Bir gün, sahibi ona acır, sırtından palanını alarak otlağa salıverir. Eşek orada öküzleri görür. Öküzlerin kılını çeksen yağı damlayacak kadar semizdirler. Bir devlet tacı gibi gördüğü öküzlerin boynuzlarına hayran kalır. Üstelik yular ve palan dertleri de yok. Şaşar ve kendi hallerini tasavvur ederek düşünür. Yaratılışta eşit oldukları halde, kendilerinin boynuzdan mahrum olmalarını manasız ve haksız bulur. Bu müşkülünü, ancak eşeklerin piri tanınan, gün görmüş, akıllı ve hakim eşeğin çözeceğini anlayarak ona başvurur. İhtiyar eşek kendisine şu cevabı verir : “Bu işin aslı basittir. Allah öküzü rızık sebebi olarak yarattı. Gece-gündüz arpa buğday işler, bunların hasıl olmasında uğraşırlar. Başlarında devlet tacı olması bundandır. Halbuki bizim işimiz, odun taşımaktır. Bunu göz önünde tutarsan bize boynuz şöyle dursun, kuyruk ve kulağın da fazla olduğunu anlarsın.”

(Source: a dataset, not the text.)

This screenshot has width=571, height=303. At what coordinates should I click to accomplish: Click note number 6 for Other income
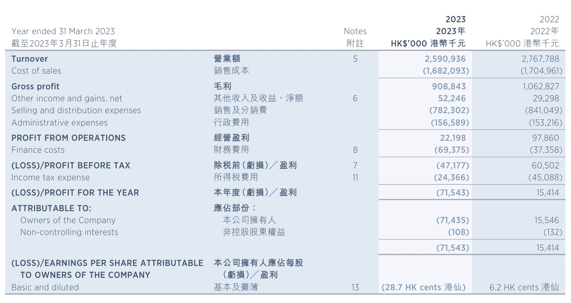355,98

Zavallı eşek oradan dert içinde ayrılır. Fakat bu işin aslı kolaymış diye aslında memnun da olur. “Artık ben de buğday işler, yazımı ve kışımı orada geçiririm. Ne zamana kadar odun ile dayak yiyeceğim, bundan sonra buğday işlemekle izzetler bulayım.” Şeklinde düşüncelerle dolaşırken yeşermiş bir ekin görür. Aşk ile yemeye başlar. Öyle saldırır ki, az zamanda tarla kara toprak haline gelir. Doyduktan sonra yuvarlanır ve sevincinden terennüme başlar. Tiz perdeden bağırması durumdan ekin sahibinin haberdar olmasına sebep olur. Tarla sahibi gelip de tarlasını mahvolmuş görünce, biçare eşeği döver. Bununla da hırsını alamaz; kuyruğunu ve kulağını keser.
Eşek canı acıyarak kaçarken yolda akıl danıştığı pir eşeğe rastlar. İhtiyar eşek halini sorar. Zavallı inleyerek der ki “ Boynuz umarak kulaktan oldum.”

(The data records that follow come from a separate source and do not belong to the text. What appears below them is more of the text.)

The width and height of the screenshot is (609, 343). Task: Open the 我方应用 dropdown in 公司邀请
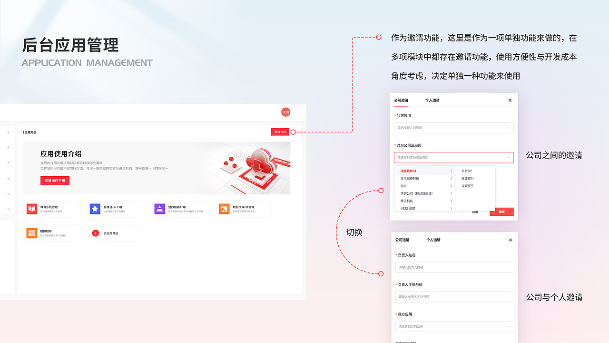pos(453,128)
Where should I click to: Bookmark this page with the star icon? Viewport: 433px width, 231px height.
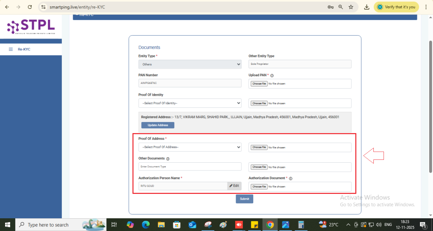click(351, 7)
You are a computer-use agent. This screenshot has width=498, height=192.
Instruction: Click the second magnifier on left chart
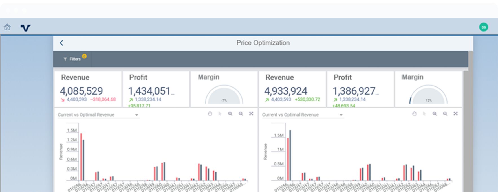coord(241,114)
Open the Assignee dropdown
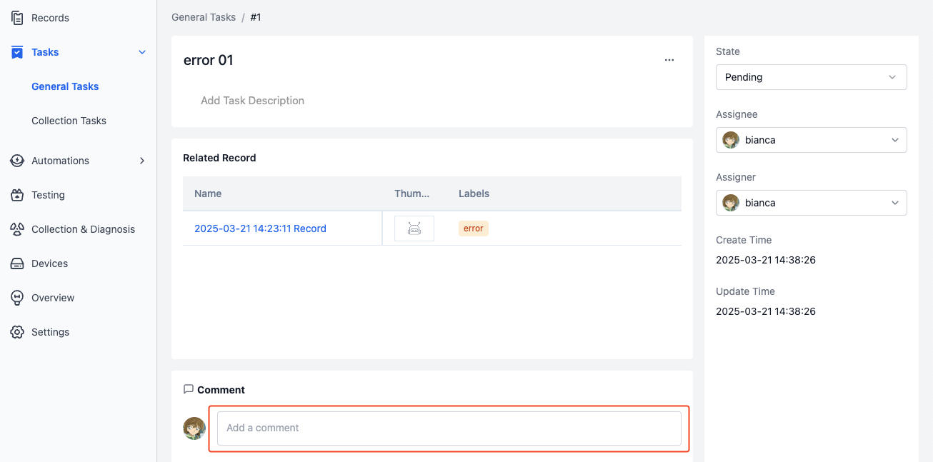Screen dimensions: 933x462 click(x=812, y=140)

Şeyhi’nin Harname isimli risalesinin Türk Edebiyatında önemli bir yerinin olmasının ilk hiciv metni olarak kabul edilmesinin yanında Şeyhi’nin kuvvetli şairliği ile de ilişkisi vardır. Bir mesnevinin ihtiva etmesi lazım gelen tevhit, naat, padişah methiyesi, telif sebebi, esas hikaye, dua gibi kısımların bu küçük eserde mevcut bulunması ve kısımların şaşılacak derecede bir nisbet ve tenasüb ile yazılmış olması Şeyhi’nin şairlik başarısının göstergesidir. Şeyhi’nin eserde vermiş olduğu tasvirler çok güçlüdür. Eşeğin zayıflığı ve öküzlerin otlaktaki görünüşleri çizilirken göze, kulağa, zihne hitap eden canlı ve hareketli sahneler oluşturulmuştur. Bu yönü ile eski edebiyatımızda eşi az bulunur realist bir örnektir.
Şeyhi, Harname’de tarihin başlangıcından beri insanların tartıştıkları kader kavramı ve bu kavramın insan hayatının seyrindeki yeri ve insanların bu kavrama bakışlarını, kadere karşı gelme ve bunun sonuçlarını işlemiştir. Bu konu insanların farklı derecelerle (karakter, bilgi, güç, sosyal statü, servet,vb. yönünden) yaratılmalarının önemli değil herkesin kendi yaratılmış olduğu ortamda herkesçe kabul edilmiş ortak değerlere göre davranmasından önemli olduğudur.
İnsanların davranış ve hareketlerini kabul edilmiş değerlere göre değil de yaratılışın ve dolayısıyla kaderin getirdiği farklılıklara karşı çıkarak yapmaları halinde kaybedilenlerden olacakları anlatılmıştır.